Renamed The TreadRight Foundation in 2012, today TreadRight supports over 55 projects worldwide, has developed a five-year sustainability strategy directly aligned to the United Nations Sustainable Development Goals directly engaging all TTC brands in measurable efforts to embed sustainability in across the business, and is championing a traveller-facing campaign (#MakeTravelMatter) to raise the awareness and engagement of travellers in more responsible travel choices.

Under Tollman’s leadership as chairman, TTC has become one of the most-renowned and respected family-owned and run travel businesses in the world.

Tollman’s objective of TTC globally remains consistent with his first days of being a hotelier. Central to the success of TTC is Tollman’s determination to keep his business portfolio privately-owned and financially independent, enabling the company to take a long-term vision and strategy to its brands, with an ethos of attention to detail in all aspects of its business.

Internationally, each brand is strategically positioned and is clearly differentiated in its market sector. From an employee growth and development perspective, across TTC’s brands and businesses is the ethos first and continuously lived out by Tollman: genuine care for the people of TTC, as well as its clients, partners and staff.

Even in the final decade of his life, Tollman was providing his family and company with inspiration to create hospitality guest experiences that redefined global standards.

Ashford Castle Hotel in County Mayo, Ireland was re-opened in 2015 following Tollman’s bold transformation of the heritage property into what many consider the best hotel in the world.

Niall Gibbons, CEO of Tourism Ireland, said: “We in Ireland are eternally grateful for the lasting impact and legacy of Stanley Tollman. His vision, positivity and values left a positive influence on us all.

“The investment of Red Carnation Hotels into Ashford Castle has meant Ireland continues to punch above its weight on the world stage. The consequential impact on rural Ireland cannot be overstated. Our thoughts are with his wife Bea and the entire family at this time.”

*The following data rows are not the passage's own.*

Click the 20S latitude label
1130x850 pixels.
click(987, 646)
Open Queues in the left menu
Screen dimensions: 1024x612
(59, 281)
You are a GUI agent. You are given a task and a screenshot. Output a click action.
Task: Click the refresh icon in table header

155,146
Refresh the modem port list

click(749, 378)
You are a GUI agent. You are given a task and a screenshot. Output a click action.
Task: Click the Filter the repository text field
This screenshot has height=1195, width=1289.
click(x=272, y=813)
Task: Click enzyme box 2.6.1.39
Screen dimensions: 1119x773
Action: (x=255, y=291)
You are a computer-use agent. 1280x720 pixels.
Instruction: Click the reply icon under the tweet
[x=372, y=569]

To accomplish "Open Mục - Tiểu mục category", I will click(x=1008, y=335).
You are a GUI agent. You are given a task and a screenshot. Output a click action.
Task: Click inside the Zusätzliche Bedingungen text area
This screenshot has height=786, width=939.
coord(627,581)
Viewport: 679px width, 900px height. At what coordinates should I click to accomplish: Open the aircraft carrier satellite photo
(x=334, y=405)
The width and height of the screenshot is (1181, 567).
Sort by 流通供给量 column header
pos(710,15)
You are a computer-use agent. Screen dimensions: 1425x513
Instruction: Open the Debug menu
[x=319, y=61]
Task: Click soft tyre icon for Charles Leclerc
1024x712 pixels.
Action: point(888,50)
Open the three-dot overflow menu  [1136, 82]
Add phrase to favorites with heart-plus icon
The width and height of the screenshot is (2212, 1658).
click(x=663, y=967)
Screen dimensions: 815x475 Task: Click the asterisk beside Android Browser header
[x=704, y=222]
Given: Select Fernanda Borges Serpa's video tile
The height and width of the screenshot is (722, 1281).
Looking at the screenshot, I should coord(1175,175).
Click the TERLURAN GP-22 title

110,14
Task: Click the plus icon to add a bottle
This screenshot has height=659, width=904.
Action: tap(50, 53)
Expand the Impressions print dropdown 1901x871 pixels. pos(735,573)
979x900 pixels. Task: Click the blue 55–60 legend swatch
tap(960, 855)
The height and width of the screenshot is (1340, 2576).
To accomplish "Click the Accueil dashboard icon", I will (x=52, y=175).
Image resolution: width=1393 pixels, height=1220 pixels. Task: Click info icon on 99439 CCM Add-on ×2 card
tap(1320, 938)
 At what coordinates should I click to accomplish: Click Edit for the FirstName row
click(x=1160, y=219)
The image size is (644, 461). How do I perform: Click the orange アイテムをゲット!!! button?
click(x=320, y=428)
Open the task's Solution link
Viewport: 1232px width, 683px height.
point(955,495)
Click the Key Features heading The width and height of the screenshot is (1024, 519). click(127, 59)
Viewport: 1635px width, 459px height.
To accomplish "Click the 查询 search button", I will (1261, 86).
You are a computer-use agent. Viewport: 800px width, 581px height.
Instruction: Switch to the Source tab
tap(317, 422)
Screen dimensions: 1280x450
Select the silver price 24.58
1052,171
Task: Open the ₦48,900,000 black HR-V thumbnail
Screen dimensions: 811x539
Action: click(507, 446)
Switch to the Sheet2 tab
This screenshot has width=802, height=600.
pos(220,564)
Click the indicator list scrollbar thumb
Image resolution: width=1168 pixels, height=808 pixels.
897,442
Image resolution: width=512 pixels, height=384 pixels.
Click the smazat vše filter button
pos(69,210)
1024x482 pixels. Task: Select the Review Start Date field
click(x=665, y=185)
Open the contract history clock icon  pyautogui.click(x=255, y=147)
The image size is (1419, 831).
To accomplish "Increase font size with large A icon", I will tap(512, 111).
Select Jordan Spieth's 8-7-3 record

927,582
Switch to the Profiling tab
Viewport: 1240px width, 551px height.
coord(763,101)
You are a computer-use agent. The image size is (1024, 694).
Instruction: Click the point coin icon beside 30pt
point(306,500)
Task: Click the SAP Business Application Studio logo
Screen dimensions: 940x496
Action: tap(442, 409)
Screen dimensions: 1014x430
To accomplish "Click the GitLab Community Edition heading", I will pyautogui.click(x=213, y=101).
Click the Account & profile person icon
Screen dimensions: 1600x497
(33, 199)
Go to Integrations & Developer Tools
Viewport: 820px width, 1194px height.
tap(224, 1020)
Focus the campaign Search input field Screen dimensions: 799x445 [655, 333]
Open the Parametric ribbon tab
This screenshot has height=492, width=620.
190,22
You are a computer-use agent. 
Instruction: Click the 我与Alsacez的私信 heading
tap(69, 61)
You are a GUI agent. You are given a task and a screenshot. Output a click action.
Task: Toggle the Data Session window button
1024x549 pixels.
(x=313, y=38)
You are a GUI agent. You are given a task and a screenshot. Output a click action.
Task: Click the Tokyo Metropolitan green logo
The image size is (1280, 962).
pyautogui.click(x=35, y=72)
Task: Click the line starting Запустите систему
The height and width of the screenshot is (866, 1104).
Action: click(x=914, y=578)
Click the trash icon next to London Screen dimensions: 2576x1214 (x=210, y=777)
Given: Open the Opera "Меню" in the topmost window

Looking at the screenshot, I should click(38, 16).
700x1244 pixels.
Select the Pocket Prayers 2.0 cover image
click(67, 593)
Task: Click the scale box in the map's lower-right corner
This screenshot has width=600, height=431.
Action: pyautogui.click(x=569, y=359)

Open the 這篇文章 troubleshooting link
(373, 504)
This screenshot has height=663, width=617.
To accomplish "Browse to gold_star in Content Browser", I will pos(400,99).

In 2020, both Xigera Safari Lodge, in Botswana’s Okavango Delta, and the five-star 100 Princes Street hotel, formerly the home of the Royal Overseas League, which overlooks Edinburgh Castle, were brought to life despite direct challenges to development programs as a result of the global pandemic.

The Tollman family’s success with TTC has always been driven by the entrepreneurial and industrial spirit of the patriarch. Tollman has been unwavering in his insistence that family bonds must never be compromised.

From the beginning, his partnership with his wife Beatrice, known universally as Bea, to whom he has been married for 67 years, has provided Tollman with the love, support, confidence, and complementary expertise needed to courageously venture out into the global tourism world.

At one time or another, Tollman has lived and travelled around the globe, but his heart, however, has always been in Africa.

Although forced to seek his fortunes away from his homeland, once apartheid was abolished, he returned to the land of his birth, reinvesting heavily in South Africa and South Africans.

Hearing of the loss of an industry legend, Sir Geoffrey Kent, founder, co-chairman and CEO of luxury travel company Abercrombie & Kent, said Tollman was “one of the most amazing figures in travel and tourism”.

“I have known him and his lovely wife Bea since I met them for the first time in 1972 in the Tollman Towers, a brand-new hotel they had just built in Johannesburg in 1970,” Kent said.

“Our travel paths have been closely linked over the years. Stan and his lovely family were always on the cutting edge in the travel industry and continually creating new products run with consummate style. They made so many people so very happy.”

As a son of Africa, Tollman was always drawn back to its wisdom. An old African proverb says that when an old man dies, a library closes.

For some people, that may be true, but Tollman readily shared with everyone he met and to whom he spoke a seemingly inexhaustible supply of anecdotes, wisdom and comment from a long life well-lived.

As the world suffers the loss of an iconic leader, while the library may be gone, one can only presume Tollman’s books are all out on loan.